Now, I've hosed about with photogrammetry back in uni some years ago, and while it could produce reasonable results even back then, I remember it being kind of a pain in the rear end to set up that also required a fair bit of cleanup afterwards. I'm surprised to that it's now in a state where it can apparently be successfully used even by tiny dev studios (this game in particular is made by 2 people). Now I wonder, how common is this technology in gamedev these days overall, as opposed to making assets by hand?

Perestroika
Apr 8, 2010

For the most part it's really just a meme. It was one of the first 3D representations of a fairly complex object, and people coming after used it as sort of an unofficial benchmark to show off what their own implementations could do. It's got a few aspects useful for that purpose like smooth alternating curves, hollow parts, and casting shadows on itself but really a lot of shapes could do for that purpose. The teapot just happened to be first and people ran with it. Hell, in my university 3D course we recreated the thing from scratch by slapping coordinates into matlab to demonstrate the basic principles of 3D object representations.
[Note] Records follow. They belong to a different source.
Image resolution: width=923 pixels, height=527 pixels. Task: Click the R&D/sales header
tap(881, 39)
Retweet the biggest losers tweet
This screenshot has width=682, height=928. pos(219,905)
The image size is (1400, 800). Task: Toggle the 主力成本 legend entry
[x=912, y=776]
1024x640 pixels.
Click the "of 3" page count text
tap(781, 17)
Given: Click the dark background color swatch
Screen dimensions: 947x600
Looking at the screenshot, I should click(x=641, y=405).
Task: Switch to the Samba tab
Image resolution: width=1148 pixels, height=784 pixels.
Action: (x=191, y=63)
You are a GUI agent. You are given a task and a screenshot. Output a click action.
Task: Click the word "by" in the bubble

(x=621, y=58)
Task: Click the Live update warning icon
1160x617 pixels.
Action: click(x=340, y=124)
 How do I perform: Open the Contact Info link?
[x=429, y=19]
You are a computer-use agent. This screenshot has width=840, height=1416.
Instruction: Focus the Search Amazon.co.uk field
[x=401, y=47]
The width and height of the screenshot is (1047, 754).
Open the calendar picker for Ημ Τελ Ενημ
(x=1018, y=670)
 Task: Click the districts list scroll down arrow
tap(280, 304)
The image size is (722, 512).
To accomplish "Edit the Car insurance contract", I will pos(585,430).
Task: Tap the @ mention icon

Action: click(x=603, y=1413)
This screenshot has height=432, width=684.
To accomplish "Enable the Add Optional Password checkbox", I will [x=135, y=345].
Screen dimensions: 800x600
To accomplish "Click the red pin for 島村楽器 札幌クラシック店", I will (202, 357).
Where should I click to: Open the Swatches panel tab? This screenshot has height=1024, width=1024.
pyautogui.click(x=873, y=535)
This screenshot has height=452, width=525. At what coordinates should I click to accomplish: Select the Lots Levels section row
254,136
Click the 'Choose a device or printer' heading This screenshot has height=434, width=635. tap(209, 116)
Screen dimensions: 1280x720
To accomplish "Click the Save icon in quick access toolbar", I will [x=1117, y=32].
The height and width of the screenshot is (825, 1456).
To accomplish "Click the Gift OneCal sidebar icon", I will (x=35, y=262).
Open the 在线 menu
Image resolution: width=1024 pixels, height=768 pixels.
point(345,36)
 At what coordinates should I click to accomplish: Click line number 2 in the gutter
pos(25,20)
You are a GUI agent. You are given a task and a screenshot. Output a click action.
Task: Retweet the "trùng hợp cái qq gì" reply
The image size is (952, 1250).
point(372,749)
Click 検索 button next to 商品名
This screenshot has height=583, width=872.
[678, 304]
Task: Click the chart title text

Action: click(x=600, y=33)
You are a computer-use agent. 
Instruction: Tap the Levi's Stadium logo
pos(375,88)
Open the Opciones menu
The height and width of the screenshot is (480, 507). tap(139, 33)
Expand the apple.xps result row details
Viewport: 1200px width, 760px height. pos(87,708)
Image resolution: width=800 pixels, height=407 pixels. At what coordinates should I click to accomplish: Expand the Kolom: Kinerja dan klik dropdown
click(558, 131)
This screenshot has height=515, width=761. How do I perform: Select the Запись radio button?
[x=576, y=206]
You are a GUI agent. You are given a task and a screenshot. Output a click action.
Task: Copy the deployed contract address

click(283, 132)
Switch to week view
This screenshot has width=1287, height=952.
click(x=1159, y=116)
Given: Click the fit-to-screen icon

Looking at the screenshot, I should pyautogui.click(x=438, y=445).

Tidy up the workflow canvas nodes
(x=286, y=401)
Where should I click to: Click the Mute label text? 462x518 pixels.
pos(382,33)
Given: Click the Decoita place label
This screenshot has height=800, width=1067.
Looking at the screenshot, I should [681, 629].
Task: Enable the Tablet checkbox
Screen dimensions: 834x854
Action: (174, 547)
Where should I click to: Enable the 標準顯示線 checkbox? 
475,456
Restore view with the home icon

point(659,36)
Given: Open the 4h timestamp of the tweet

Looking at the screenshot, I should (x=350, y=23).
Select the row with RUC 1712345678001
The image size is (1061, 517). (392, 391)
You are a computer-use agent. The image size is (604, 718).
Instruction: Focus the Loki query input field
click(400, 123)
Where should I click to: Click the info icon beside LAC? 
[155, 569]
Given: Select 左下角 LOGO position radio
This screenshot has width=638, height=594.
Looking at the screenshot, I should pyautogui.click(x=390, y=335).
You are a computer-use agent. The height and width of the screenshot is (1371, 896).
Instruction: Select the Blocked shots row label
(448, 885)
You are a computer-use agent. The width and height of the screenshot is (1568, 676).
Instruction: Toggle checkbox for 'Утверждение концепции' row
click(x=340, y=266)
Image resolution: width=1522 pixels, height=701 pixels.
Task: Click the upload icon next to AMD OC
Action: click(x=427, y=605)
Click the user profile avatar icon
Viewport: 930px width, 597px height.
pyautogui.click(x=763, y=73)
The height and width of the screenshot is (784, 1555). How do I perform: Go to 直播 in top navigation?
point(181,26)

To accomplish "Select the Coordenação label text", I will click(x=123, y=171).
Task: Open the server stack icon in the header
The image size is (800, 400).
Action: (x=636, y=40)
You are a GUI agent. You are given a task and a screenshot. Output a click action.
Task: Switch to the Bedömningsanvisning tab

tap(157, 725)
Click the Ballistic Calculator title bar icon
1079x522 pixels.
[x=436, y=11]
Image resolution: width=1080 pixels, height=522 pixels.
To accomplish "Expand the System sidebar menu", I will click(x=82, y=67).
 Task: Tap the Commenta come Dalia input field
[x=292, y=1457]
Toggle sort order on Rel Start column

Perestroika fucked around with this message at 10:52 on Apr 13, 2022

Perestroika
Apr 8, 2010

Another factor is also that realistically heavy ragdolls usually don't behave in a way that feels right. In most environments, a model can be controlled either by pre-rigged animation or by ragdolls, but not a combination of both. So with "heavy" ragdolls, the moment you switch from the former to the latter, the model will usually simply slump straight down into a heap. That tends to feel off to players, since usually people don't just fold together like that when they're hurt. They flinch away, they stumble and fall lengthwise, they throw out their arms for balance. By making the ragdoll lighter and/or exaggerating the impact forces involved, you end up with a result that, while still not realistic, still tends to feel a bit less wrong than the alternative. Plus it's usually just more viscerally fun to send people flying.

Now, there are some other ways around that. IIRC Call of Duty does a hybrid thing where they have pre-rigged death animations that switch into ragdolls at a preset moment, which makes it feel more natural and also helps to hide the transition between animation and ragdoll. But of course that requires you to make a whole new set of animations by hand, and quite a lot of them to avoid overly frequent repeats. Another option is using procedural animations like GTA does, but that's usually overkill unless you either have more money than god or specifically build your entire game around them.